UN EJÉRCITO DE SAUNERS
A esta altura la red de lazos del ecosistema generado por la ONG Saun es un verdadero éxito. Y sobran los ejemplos. El caso de Magalí Duarte y su familia es más que gráfico de cómo funciona el engranaje. Hoy mismo, en medio de la cuarentena, podrían estar durmiendo sobre un colchón en la Plaza de Mayo. Pero Alejandro R. identificó a la joven madre que vivía con sus cinco hijos (Lucas, Xiomara, Alma, Milena y Tobías) a la intemperie y subió el caso a la página de Saun. Él se convirtió en el líder del caso. Y el engranaje empezó a funcionar de manera increíble. Gracias a los aportes de la gente, alquilaron un departamento para la familia. Le consiguieron un trabajo a Magalí y los chicos pudieron volver al colegio.

Es apenas un ejemplo de hasta dónde puede llegar la solidaridad. Y no hace falta tener dinero para ayudar. Está claro que el aporte económico es una de las opciones (más que importante), pero también está la posibilidad de ayudar con tiempo o conocimientos. “Y ahora, en medio de esta pandemia, es clave que agilicemos nuestra creatividad y nuestra solidaridad. Hay mucha gente que lo necesita”, dice Gonzalo que invita a las empresas a que se sumen a los descuentos de Ahora más juntos que nunca. “Tenés dos maneras de aportar: cargando el caso u ofreciendo servicios, tiempo o recursos. Y siempre desde tu casa, sin violar la cuarentena ni exponerte al contagio”.

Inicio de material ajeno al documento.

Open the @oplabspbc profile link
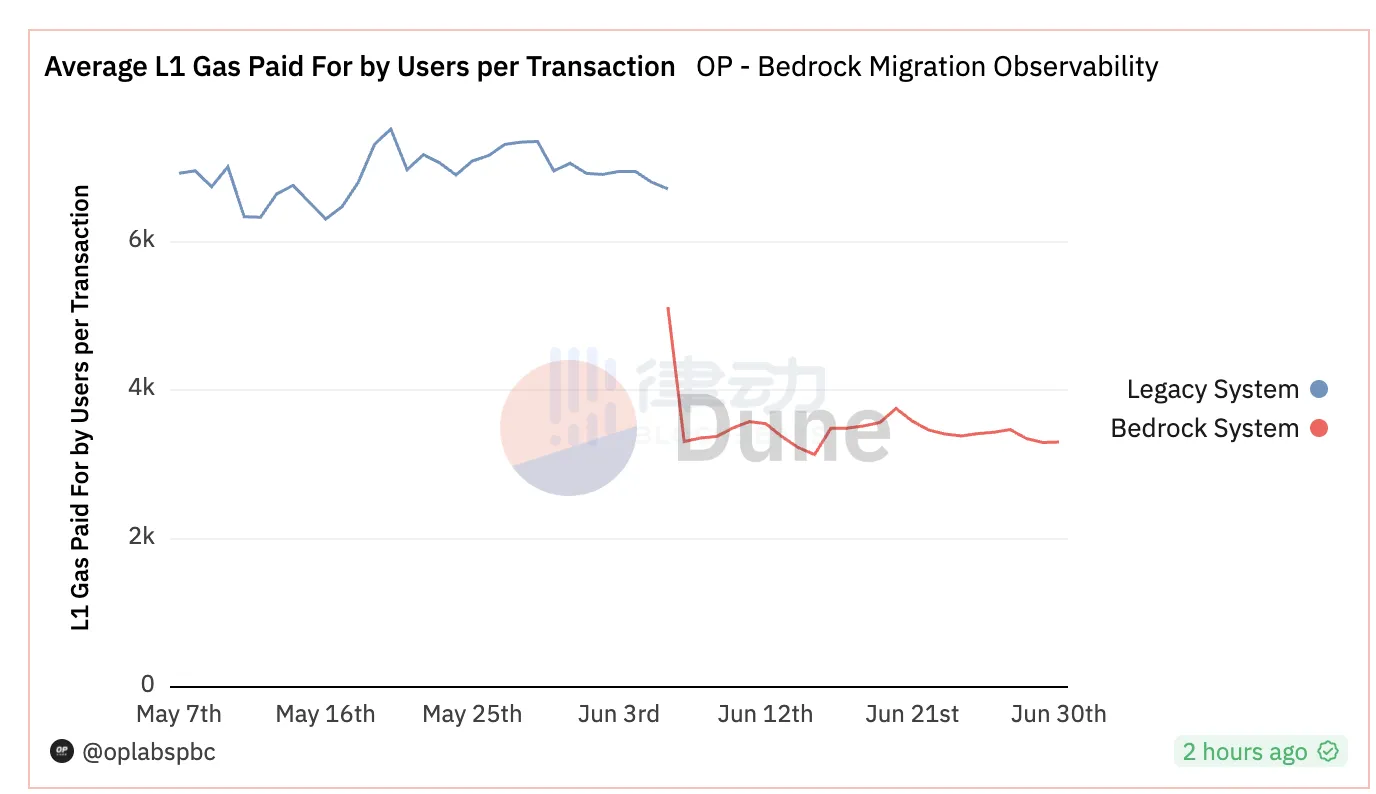Viewport: 1376px width, 794px height. click(149, 752)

Para cerrar, Gonzalo quiere dar este mensaje que envía por WhatsApp: “Estamos viviendo momentos en los que vamos a salir adelante si trabajamos en equipo, con empatía, mirando a nuestro costado y actuando cuando alguien nos necesite. Argentina tiene un gran corazón solidario. Juntos y unidos formamos una fuerza que le puede hacer frente a cualquier situación. La realidad nos llama a dejar de lado diferencias y estar codo a codo por los que más nos necesitan. Ahora, más que nunca, uno para todos y todos para uno”.